ST. HELENS - The Northwest Oregon Housing Authority may be just weeks away from drawing new families from a long-stagnant wait list into its federally-funded Section 8 Housing Choice Voucher Program.
The rent help has been offered to the roughly 35 families who chose to move during the agency's funding crisis last summer, and new participants could soon be filling out paperwork to determine their eligibility, Carol Snell, NOHA's executive director, said.
At the housing authority's board of commissioners meeting Thursday, Administrative Assistant Teresa Sims reviewed how many vouchers are currently in use, and calculated how many the authority could afford for the rest of the year considering how much federal money is coming from the U.S. Department of Housing and Urban Development.
Last month, HUD increased NOHA's funding for the program by about $1 million for the 2010 calendar year, bumping it up to $6.3 million.
The board has been carefully monitoring the voucher count every month, and hasn't authorized the authority to add any new program participants from the wait list for nearly a year.
For months in early 2009, NOHA, which owns and manages low-income housing in addition to administering the Section 8 program, gave out more vouchers than it could afford, despite its accountant's repeated warnings. The result was a major budget crunch, which put 285 families at risk of homelessness for much of the summer.
When households got word that they might end up evicted if they couldn't pay rent, many took action to move before being forced out - doubling up with another family, downsizing to a smaller apartment or any number of other possible scenarios.
In the end, however, the evictions never occurred for the families who stayed in their homes - in September, HUD came to the rescue with a $795,000 bailout for the households. About $350,000 of that was actually spent.
While the board carefully monitored the order in which lost vouchers were reinstated once funding was secured - prioritizing disabled, elderly and single parent families - Snell clarified how new participants on the list will be added now.
"It's on a first come, first served basis," Snell said. The board is considering changing how names on the wait list are prioritized - also giving preference to elderly and disabled individuals - but the change wouldn't happen until a new administrative plan is drawn up by the housing authority's new executive director. Snell is retiring in July.
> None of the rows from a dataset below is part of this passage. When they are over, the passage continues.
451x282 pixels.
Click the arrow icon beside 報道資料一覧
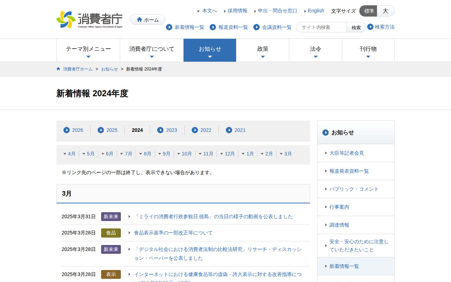(x=213, y=27)
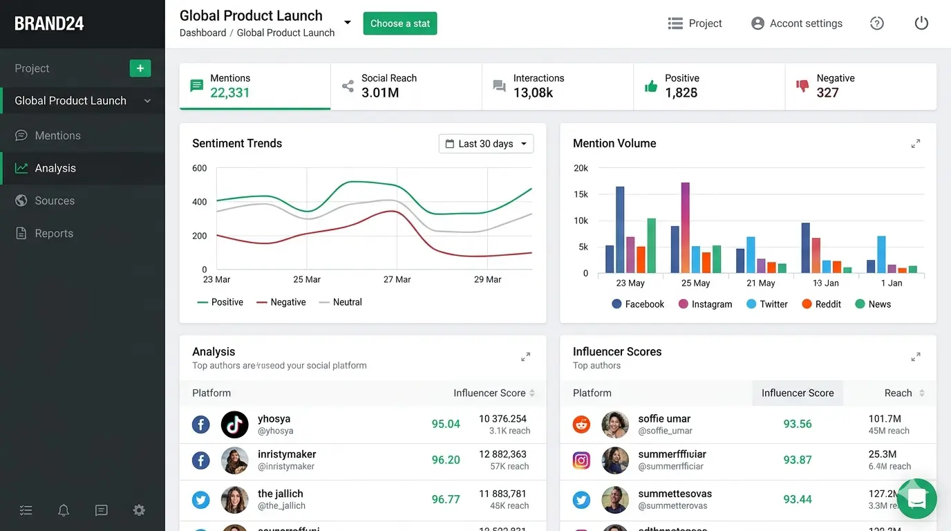Open the Last 30 days date dropdown
Image resolution: width=951 pixels, height=531 pixels.
point(486,144)
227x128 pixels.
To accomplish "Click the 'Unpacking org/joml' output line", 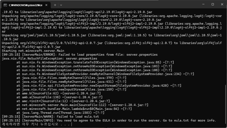I will [112, 37].
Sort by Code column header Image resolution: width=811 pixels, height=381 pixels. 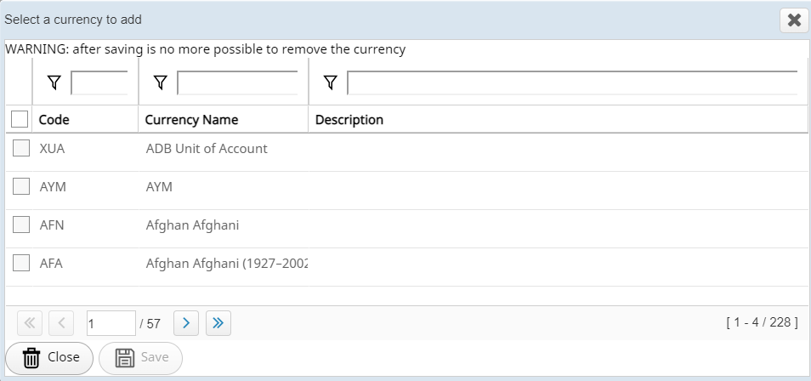(54, 120)
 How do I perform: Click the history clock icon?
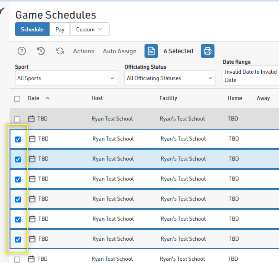click(x=41, y=51)
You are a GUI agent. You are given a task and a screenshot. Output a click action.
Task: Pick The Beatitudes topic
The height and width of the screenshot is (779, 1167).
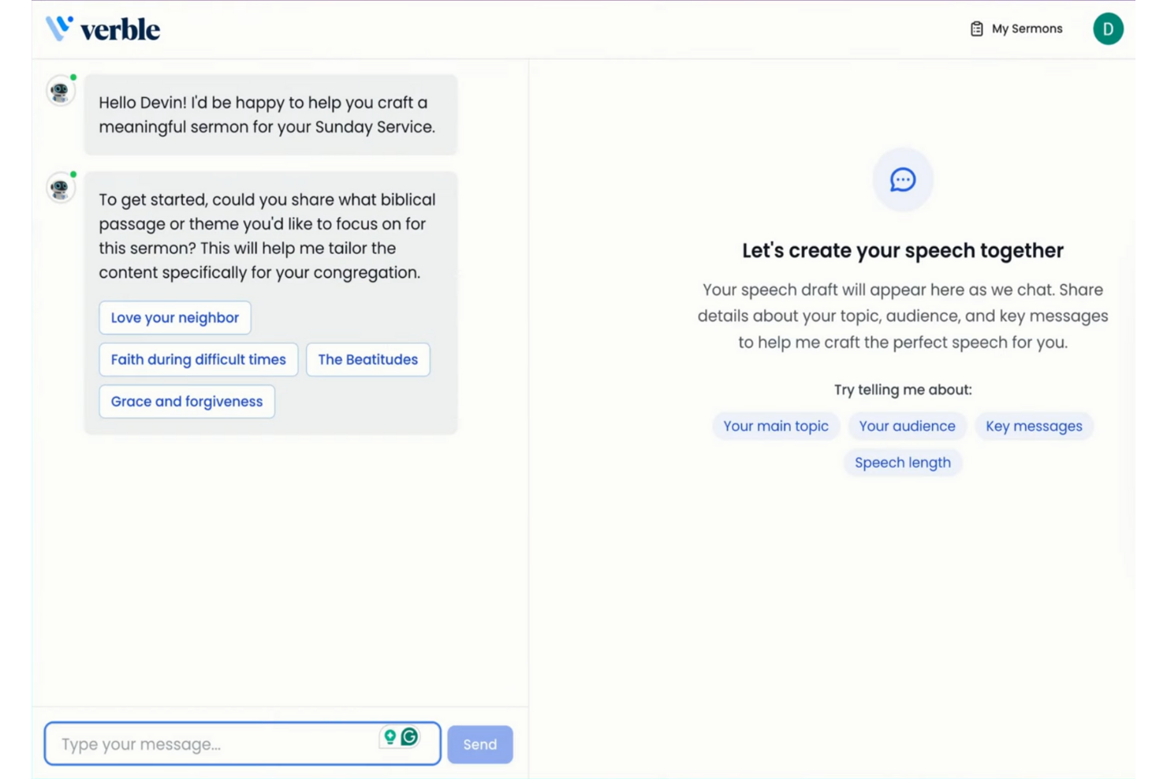[367, 359]
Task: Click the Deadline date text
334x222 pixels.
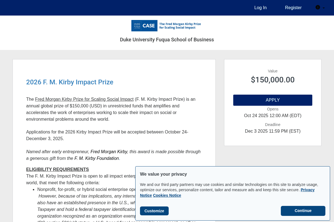Action: point(272,131)
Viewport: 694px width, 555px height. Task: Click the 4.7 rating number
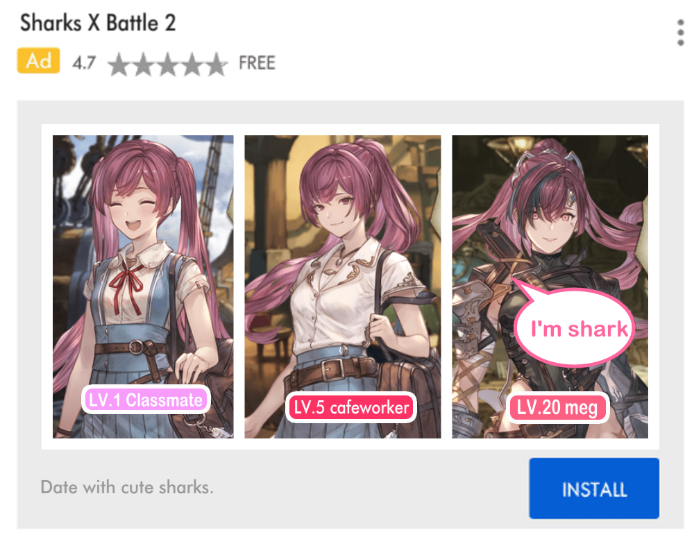[84, 63]
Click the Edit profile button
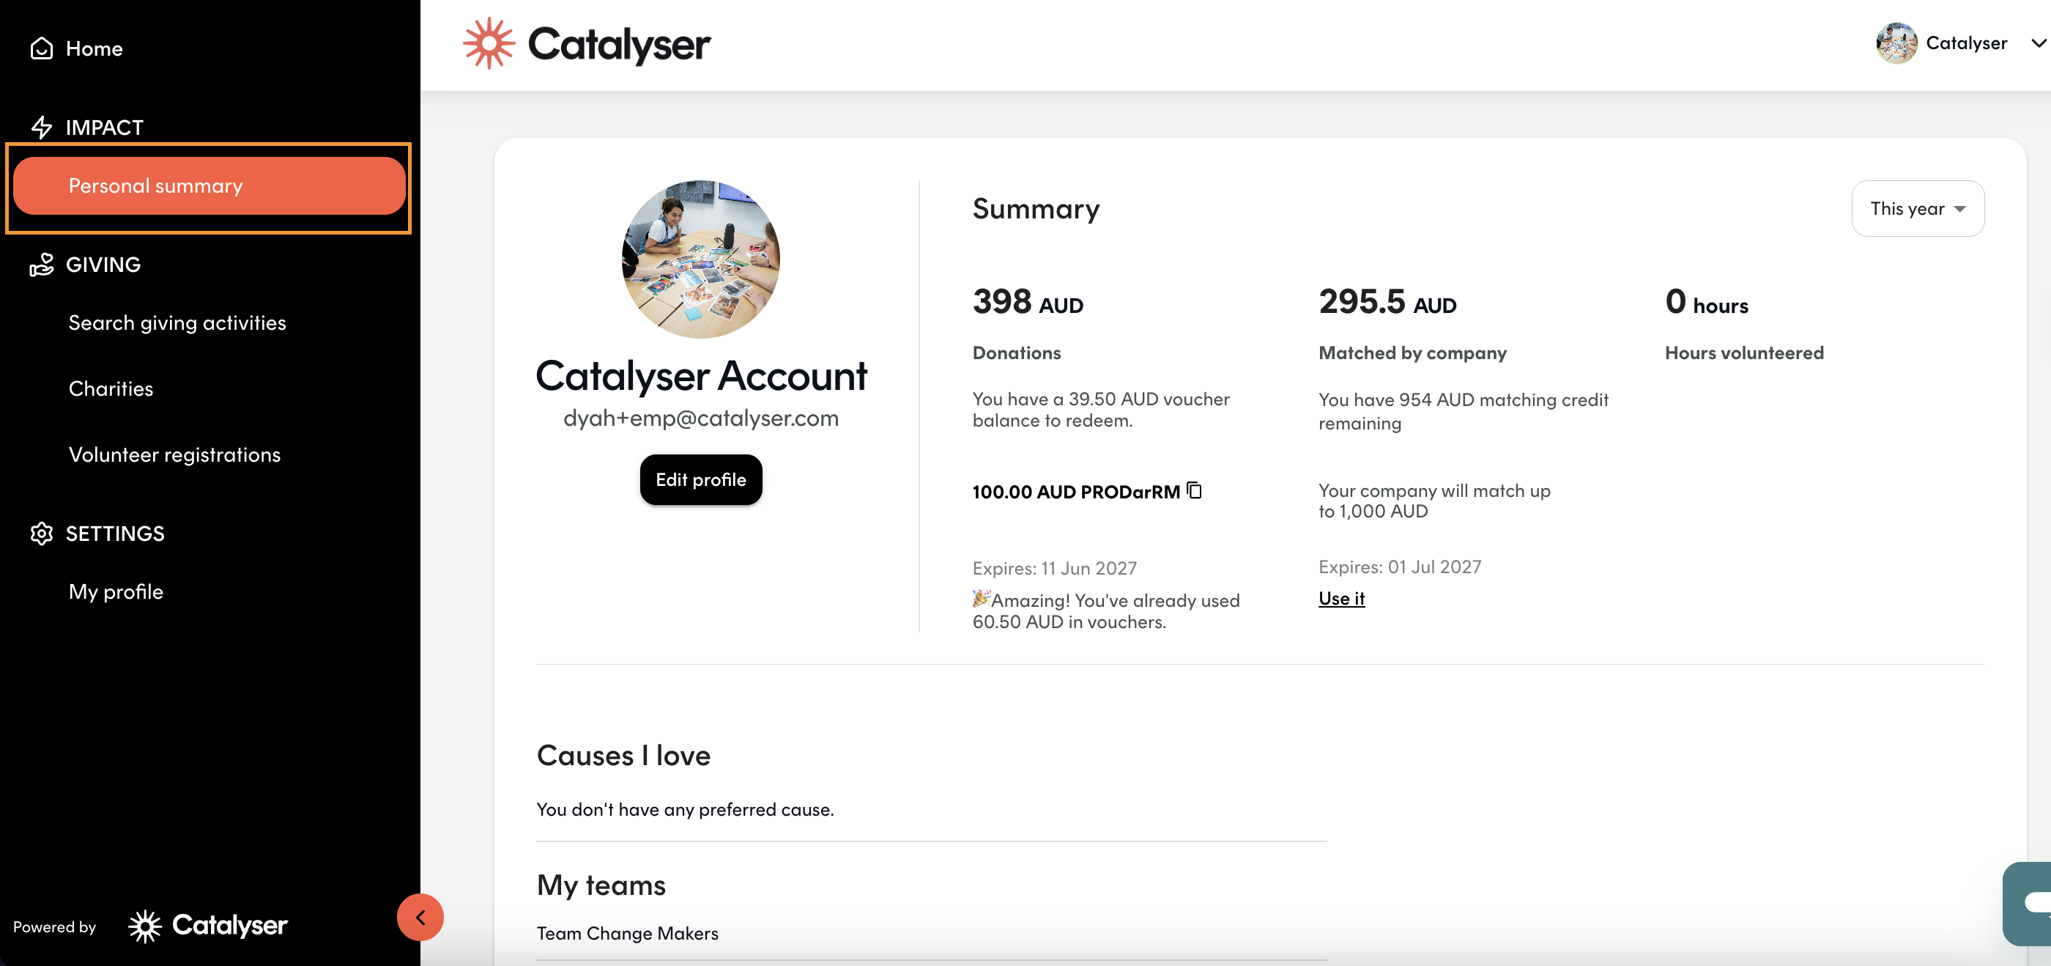 click(701, 479)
Not all added at onceWhile Sims' calculations would support adding another 150 families to the program, board members are still hesitant to add them back all at once.
"Let's do a series of smaller pulls," board member Janet Miltenberger urged the group. "I'd like to get leased up ... but I want to leave room and make sure we don't over lease."
Part of last year's problems came when management overshot its voucher target of 1,077 per month for many months. This month, 966 vouchers will be issued.
The board also got news that a possible plan to use the NOHA-owned Uniontown Apartments in Astoria has stalled. Last month, Kenneth Rislow of the Clatsop County Veterans Service presented a plan to use the 22-unit building - now mostly vacant - for a transitional housing project for veterans. After getting the support of the NOHA board at the March board meeting, Rislow formed a consortium of local partner agencies that would contribute to the project, hoping to apply for federal grants to fund using the building, but did not get the grant he hoped for.
The board and the housing authority remain hopeful that other sources of funding could be found to use the building in that way.
"We are going to encourage the veterans to continue getting their grant material together and ready in case other funding sources become available. NOHA is still looking toward working with the Veterans and having a program in Uniontown," Sims said.
In other board business, an appeal to a variance application for the NOHA's planned The Glade Apartments in Warrenton will be going before the City of Warrenton Planning Commission on April 8. NOHA has proposed a 12-unit housing development of studio and one-bedroom apartments and is requesting a variance for the parking requirements specified in the Warrenton Development Code. The property is located at the corner of SW Second Street and SW Alder Avenue.
The board was also updated on the search process to replace Snell as the authority's executive director. The deadline for applications for the position has closed, and 17 candidates sent in their materials. After screening for the minimum requirements, six people met the minimum requirements, and will soon be interviewed.